Exercise prompt: Restate the records word for word, omitting nothing.

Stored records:
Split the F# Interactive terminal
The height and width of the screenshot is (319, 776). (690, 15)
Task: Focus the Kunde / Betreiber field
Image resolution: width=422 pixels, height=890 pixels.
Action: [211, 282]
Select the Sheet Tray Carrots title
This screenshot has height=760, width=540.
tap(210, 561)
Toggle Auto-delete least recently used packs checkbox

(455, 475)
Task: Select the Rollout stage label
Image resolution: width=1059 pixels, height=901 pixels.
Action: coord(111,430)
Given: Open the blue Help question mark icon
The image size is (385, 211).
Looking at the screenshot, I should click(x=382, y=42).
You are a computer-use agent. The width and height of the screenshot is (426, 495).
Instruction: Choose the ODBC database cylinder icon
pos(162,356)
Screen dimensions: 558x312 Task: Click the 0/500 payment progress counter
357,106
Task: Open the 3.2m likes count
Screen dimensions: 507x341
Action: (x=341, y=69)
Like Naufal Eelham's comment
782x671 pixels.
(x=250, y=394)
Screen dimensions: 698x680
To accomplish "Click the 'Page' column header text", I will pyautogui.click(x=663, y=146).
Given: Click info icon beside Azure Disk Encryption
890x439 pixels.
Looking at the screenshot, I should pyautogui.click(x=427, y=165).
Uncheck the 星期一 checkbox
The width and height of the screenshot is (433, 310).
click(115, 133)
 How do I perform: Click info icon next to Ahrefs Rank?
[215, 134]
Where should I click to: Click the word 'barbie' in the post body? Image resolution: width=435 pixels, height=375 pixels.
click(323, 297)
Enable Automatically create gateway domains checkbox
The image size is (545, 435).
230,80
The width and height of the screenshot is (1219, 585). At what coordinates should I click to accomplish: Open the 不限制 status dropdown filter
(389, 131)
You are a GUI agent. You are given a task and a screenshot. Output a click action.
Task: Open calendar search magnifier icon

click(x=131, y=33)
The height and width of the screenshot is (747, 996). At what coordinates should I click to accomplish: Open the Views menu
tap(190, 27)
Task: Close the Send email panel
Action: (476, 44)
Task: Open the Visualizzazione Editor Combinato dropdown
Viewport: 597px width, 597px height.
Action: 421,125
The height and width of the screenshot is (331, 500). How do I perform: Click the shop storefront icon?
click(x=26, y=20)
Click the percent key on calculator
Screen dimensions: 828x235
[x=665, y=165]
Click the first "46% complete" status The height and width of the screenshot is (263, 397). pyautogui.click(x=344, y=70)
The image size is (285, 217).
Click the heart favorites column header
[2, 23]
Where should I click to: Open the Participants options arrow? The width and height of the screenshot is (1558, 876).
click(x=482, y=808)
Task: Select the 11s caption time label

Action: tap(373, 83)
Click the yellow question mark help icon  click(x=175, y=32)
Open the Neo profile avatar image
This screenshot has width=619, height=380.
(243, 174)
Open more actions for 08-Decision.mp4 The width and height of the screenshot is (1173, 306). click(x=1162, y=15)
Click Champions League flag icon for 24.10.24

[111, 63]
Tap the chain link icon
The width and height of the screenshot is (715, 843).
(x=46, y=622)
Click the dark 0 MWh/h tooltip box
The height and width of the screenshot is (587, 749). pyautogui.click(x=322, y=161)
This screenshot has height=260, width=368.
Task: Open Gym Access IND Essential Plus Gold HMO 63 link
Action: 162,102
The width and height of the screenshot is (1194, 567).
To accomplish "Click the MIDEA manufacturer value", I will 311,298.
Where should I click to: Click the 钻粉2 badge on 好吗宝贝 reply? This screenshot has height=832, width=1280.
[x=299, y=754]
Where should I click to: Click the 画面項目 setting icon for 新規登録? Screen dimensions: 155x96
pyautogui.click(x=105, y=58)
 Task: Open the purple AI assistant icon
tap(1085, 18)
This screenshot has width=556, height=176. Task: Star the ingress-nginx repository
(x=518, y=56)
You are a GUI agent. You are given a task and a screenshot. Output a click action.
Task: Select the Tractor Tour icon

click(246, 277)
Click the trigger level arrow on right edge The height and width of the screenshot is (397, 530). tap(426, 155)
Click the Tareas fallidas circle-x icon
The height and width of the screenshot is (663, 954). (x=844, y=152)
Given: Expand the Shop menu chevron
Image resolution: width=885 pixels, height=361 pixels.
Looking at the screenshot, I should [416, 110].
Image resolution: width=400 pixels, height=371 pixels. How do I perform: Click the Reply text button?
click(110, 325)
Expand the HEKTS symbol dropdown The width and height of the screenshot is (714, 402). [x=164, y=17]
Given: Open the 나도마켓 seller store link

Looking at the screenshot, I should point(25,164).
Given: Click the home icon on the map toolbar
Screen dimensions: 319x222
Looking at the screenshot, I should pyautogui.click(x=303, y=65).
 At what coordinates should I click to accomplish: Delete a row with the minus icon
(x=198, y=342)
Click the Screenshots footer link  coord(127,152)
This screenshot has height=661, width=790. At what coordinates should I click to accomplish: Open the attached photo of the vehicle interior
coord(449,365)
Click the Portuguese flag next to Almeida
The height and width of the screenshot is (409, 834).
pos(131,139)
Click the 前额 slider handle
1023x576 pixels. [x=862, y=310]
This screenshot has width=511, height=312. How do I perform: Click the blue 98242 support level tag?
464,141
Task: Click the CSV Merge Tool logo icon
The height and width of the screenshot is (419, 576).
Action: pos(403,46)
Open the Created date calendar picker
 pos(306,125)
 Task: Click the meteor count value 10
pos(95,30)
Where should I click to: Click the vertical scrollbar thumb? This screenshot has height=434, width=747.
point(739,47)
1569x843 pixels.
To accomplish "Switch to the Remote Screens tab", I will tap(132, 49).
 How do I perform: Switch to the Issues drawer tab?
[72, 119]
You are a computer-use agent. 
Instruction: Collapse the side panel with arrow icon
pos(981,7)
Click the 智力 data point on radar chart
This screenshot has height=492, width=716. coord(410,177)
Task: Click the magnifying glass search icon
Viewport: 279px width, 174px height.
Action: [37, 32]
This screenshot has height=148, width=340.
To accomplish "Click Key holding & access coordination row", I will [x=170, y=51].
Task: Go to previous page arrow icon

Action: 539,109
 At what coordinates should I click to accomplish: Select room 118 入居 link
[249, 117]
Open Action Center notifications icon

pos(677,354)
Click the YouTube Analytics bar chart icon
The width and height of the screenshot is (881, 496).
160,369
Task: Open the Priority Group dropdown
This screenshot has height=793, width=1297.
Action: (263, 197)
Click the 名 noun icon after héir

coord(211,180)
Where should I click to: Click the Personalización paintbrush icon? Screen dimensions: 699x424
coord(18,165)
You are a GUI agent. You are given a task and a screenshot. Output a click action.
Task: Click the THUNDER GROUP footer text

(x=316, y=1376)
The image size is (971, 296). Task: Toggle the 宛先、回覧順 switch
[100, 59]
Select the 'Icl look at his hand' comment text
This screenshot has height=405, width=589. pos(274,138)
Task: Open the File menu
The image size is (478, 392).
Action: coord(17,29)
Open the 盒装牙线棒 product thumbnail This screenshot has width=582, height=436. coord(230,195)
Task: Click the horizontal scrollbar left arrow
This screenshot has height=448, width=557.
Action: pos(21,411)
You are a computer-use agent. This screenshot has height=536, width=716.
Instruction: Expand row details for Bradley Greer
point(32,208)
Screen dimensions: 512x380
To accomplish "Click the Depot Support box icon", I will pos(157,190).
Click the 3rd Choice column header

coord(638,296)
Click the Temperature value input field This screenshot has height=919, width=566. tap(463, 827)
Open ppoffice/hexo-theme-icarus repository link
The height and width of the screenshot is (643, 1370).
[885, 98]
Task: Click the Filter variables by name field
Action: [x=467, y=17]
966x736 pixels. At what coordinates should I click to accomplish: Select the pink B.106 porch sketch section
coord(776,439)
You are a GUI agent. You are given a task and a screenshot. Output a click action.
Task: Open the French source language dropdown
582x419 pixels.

Expected answer:
Split the F# Interactive terminal
The height and width of the screenshot is (319, 776). (690, 15)
Task: Focus the Kunde / Betreiber field
Image resolution: width=422 pixels, height=890 pixels.
Action: [211, 282]
Select the Sheet Tray Carrots title
This screenshot has height=760, width=540.
tap(210, 561)
Toggle Auto-delete least recently used packs checkbox

(455, 475)
Task: Select the Rollout stage label
Image resolution: width=1059 pixels, height=901 pixels.
Action: coord(111,430)
Given: Open the blue Help question mark icon
The image size is (385, 211).
Looking at the screenshot, I should click(x=382, y=42).
You are a computer-use agent. The width and height of the screenshot is (426, 495).
Instruction: Choose the ODBC database cylinder icon
pos(162,356)
Screen dimensions: 558x312 Task: Click the 0/500 payment progress counter
357,106
Task: Open the 3.2m likes count
Screen dimensions: 507x341
Action: (x=341, y=69)
Like Naufal Eelham's comment
782x671 pixels.
(x=250, y=394)
Screen dimensions: 698x680
To accomplish "Click the 'Page' column header text", I will pyautogui.click(x=663, y=146).
Given: Click info icon beside Azure Disk Encryption
890x439 pixels.
Looking at the screenshot, I should pyautogui.click(x=427, y=165).
Uncheck the 星期一 checkbox
The width and height of the screenshot is (433, 310).
click(115, 133)
 How do I perform: Click info icon next to Ahrefs Rank?
[215, 134]
Where should I click to: Click the word 'barbie' in the post body? Image resolution: width=435 pixels, height=375 pixels.
click(323, 297)
Enable Automatically create gateway domains checkbox
The image size is (545, 435).
230,80
The width and height of the screenshot is (1219, 585). At what coordinates should I click to accomplish: Open the 不限制 status dropdown filter
(389, 131)
You are a GUI agent. You are given a task and a screenshot. Output a click action.
Task: Open calendar search magnifier icon

click(x=131, y=33)
The height and width of the screenshot is (747, 996). At what coordinates should I click to accomplish: Open the Views menu
tap(190, 27)
Task: Close the Send email panel
Action: (476, 44)
Task: Open the Visualizzazione Editor Combinato dropdown
Viewport: 597px width, 597px height.
Action: 421,125
The height and width of the screenshot is (331, 500). How do I perform: Click the shop storefront icon?
click(x=26, y=20)
Click the percent key on calculator
Screen dimensions: 828x235
[x=665, y=165]
Click the first "46% complete" status The height and width of the screenshot is (263, 397). pyautogui.click(x=344, y=70)
The image size is (285, 217).
Click the heart favorites column header
[2, 23]
Where should I click to: Open the Participants options arrow? The width and height of the screenshot is (1558, 876).
click(x=482, y=808)
Task: Select the 11s caption time label

Action: tap(373, 83)
Click the yellow question mark help icon  click(x=175, y=32)
Open the Neo profile avatar image
This screenshot has width=619, height=380.
(243, 174)
Open more actions for 08-Decision.mp4 The width and height of the screenshot is (1173, 306). click(x=1162, y=15)
Click Champions League flag icon for 24.10.24

[111, 63]
Tap the chain link icon
The width and height of the screenshot is (715, 843).
(x=46, y=622)
Click the dark 0 MWh/h tooltip box
The height and width of the screenshot is (587, 749). pyautogui.click(x=322, y=161)
This screenshot has height=260, width=368.
Task: Open Gym Access IND Essential Plus Gold HMO 63 link
Action: 162,102
The width and height of the screenshot is (1194, 567).
To accomplish "Click the MIDEA manufacturer value", I will 311,298.
Where should I click to: Click the 钻粉2 badge on 好吗宝贝 reply? This screenshot has height=832, width=1280.
[x=299, y=754]
Where should I click to: Click the 画面項目 setting icon for 新規登録? Screen dimensions: 155x96
pyautogui.click(x=105, y=58)
 Task: Open the purple AI assistant icon
tap(1085, 18)
This screenshot has width=556, height=176. Task: Star the ingress-nginx repository
(x=518, y=56)
You are a GUI agent. You are given a task and a screenshot. Output a click action.
Task: Select the Tractor Tour icon

click(246, 277)
Click the trigger level arrow on right edge The height and width of the screenshot is (397, 530). tap(426, 155)
Click the Tareas fallidas circle-x icon
The height and width of the screenshot is (663, 954). (x=844, y=152)
Given: Expand the Shop menu chevron
Image resolution: width=885 pixels, height=361 pixels.
Looking at the screenshot, I should [416, 110].
Image resolution: width=400 pixels, height=371 pixels. How do I perform: Click the Reply text button?
click(110, 325)
Expand the HEKTS symbol dropdown The width and height of the screenshot is (714, 402). [x=164, y=17]
Given: Open the 나도마켓 seller store link

Looking at the screenshot, I should point(25,164).
Given: Click the home icon on the map toolbar
Screen dimensions: 319x222
Looking at the screenshot, I should pyautogui.click(x=303, y=65).
 At what coordinates should I click to accomplish: Delete a row with the minus icon
(x=198, y=342)
Click the Screenshots footer link  coord(127,152)
This screenshot has height=661, width=790. At what coordinates should I click to accomplish: Open the attached photo of the vehicle interior
coord(449,365)
Click the Portuguese flag next to Almeida
The height and width of the screenshot is (409, 834).
pos(131,139)
Click the 前额 slider handle
1023x576 pixels. [x=862, y=310]
This screenshot has width=511, height=312. How do I perform: Click the blue 98242 support level tag?
464,141
Task: Click the CSV Merge Tool logo icon
The height and width of the screenshot is (419, 576).
Action: pos(403,46)
Open the Created date calendar picker
 pos(306,125)
 Task: Click the meteor count value 10
pos(95,30)
Where should I click to: Click the vertical scrollbar thumb? This screenshot has height=434, width=747.
point(739,47)
1569x843 pixels.
To accomplish "Switch to the Remote Screens tab", I will tap(132, 49).
 How do I perform: Switch to the Issues drawer tab?
[72, 119]
You are a computer-use agent. 
Instruction: Collapse the side panel with arrow icon
pos(981,7)
Click the 智力 data point on radar chart
This screenshot has height=492, width=716. coord(410,177)
Task: Click the magnifying glass search icon
Viewport: 279px width, 174px height.
Action: [37, 32]
This screenshot has height=148, width=340.
To accomplish "Click Key holding & access coordination row", I will [x=170, y=51].
Task: Go to previous page arrow icon

Action: 539,109
 At what coordinates should I click to accomplish: Select room 118 入居 link
[249, 117]
Open Action Center notifications icon

pos(677,354)
Click the YouTube Analytics bar chart icon
The width and height of the screenshot is (881, 496).
160,369
Task: Open the Priority Group dropdown
This screenshot has height=793, width=1297.
Action: (263, 197)
Click the 名 noun icon after héir

coord(211,180)
Where should I click to: Click the Personalización paintbrush icon? Screen dimensions: 699x424
coord(18,165)
You are a GUI agent. You are given a task and a screenshot. Output a click action.
Task: Click the THUNDER GROUP footer text

(x=316, y=1376)
The image size is (971, 296). Task: Toggle the 宛先、回覧順 switch
[100, 59]
Select the 'Icl look at his hand' comment text
This screenshot has height=405, width=589. pos(274,138)
Task: Open the File menu
The image size is (478, 392).
Action: coord(17,29)
Open the 盒装牙线棒 product thumbnail This screenshot has width=582, height=436. coord(230,195)
Task: Click the horizontal scrollbar left arrow
This screenshot has height=448, width=557.
Action: pos(21,411)
You are a computer-use agent. This screenshot has height=536, width=716.
Instruction: Expand row details for Bradley Greer
point(32,208)
Screen dimensions: 512x380
To accomplish "Click the Depot Support box icon", I will pos(157,190).
Click the 3rd Choice column header

coord(638,296)
Click the Temperature value input field This screenshot has height=919, width=566. tap(463, 827)
Open ppoffice/hexo-theme-icarus repository link
The height and width of the screenshot is (643, 1370).
[885, 98]
Task: Click the Filter variables by name field
Action: [x=467, y=17]
966x736 pixels. At what coordinates should I click to accomplish: Select the pink B.106 porch sketch section
coord(776,439)
You are a GUI agent. You are given a task and a screenshot. Output a click action.
Task: Open the French source language dropdown
582x419 pixels.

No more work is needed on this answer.